● 本文:
学生の能力評価 価値ってなんだ?

今も昔も
学校では既存の成績表に表された数字や記号で
学生を評価しています。
いわゆる定量的な評価ってヤツです。

この数字のもとになっているのは
授業における勉学の成果
主にテストやレポートの点数です。

ではそれが
社会における評価に直結するのか?
言うまでもなくノーでしょう。

この勉学における学力の高さは
言われたことを
決められたやり方で実行するタスクにおいては
とても有効かもしれません。

たぶん
高度成長期の日本の産業界などは
そういう仕事も多かったのではないでしょうか。

かつては日本の人件費は安かったので
ドバドバ作りまくって
ガンガン売りまくるようなやり方で利益を得ていました。

そういうやり方をする場合
ある一定以上の
特定の能力を持った者が
大量に必要になります。
それが利益に直結するからです。

でも今は違うし
これからも違う。

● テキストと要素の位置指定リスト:
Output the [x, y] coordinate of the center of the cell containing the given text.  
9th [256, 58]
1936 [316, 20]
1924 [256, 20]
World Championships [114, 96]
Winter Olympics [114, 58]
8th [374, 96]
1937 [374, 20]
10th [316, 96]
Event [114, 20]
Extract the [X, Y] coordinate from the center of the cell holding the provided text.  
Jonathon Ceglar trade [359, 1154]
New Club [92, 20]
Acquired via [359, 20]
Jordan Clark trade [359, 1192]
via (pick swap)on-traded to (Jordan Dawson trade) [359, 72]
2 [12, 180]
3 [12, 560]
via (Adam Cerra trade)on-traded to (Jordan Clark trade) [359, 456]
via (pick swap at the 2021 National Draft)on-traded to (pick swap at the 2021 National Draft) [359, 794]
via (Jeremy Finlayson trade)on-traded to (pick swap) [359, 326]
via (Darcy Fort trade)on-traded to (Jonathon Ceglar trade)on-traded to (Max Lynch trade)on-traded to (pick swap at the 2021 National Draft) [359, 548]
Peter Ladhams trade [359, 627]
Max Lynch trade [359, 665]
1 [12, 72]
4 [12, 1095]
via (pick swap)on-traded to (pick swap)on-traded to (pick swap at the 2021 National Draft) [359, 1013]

● 作業内容:
A. 本文のうち「言うまでもなくノーでしょう。」から「ガンガン売りまくるようなやり方で利益を得ていました。」までを、一字一句変えずに出力してください。
B. リストの先頭から「Event [114, 20]」を含む行までを、「Winter Olympics」を「Olympic Winter Games」に変更して書き出してください。それ以外の部分は変えないでください。

● 回答:
A.
言うまでもなくノーでしょう。

この勉学における学力の高さは
言われたことを
決められたやり方で実行するタスクにおいては
とても有効かもしれません。

たぶん
高度成長期の日本の産業界などは
そういう仕事も多かったのではないでしょうか。

かつては日本の人件費は安かったので
ドバドバ作りまくって
ガンガン売りまくるようなやり方で利益を得ていました。

B.
Output the [x, y] coordinate of the center of the cell containing the given text.  
9th [256, 58]
1936 [316, 20]
1924 [256, 20]
World Championships [114, 96]
Olympic Winter Games [114, 58]
8th [374, 96]
1937 [374, 20]
10th [316, 96]
Event [114, 20]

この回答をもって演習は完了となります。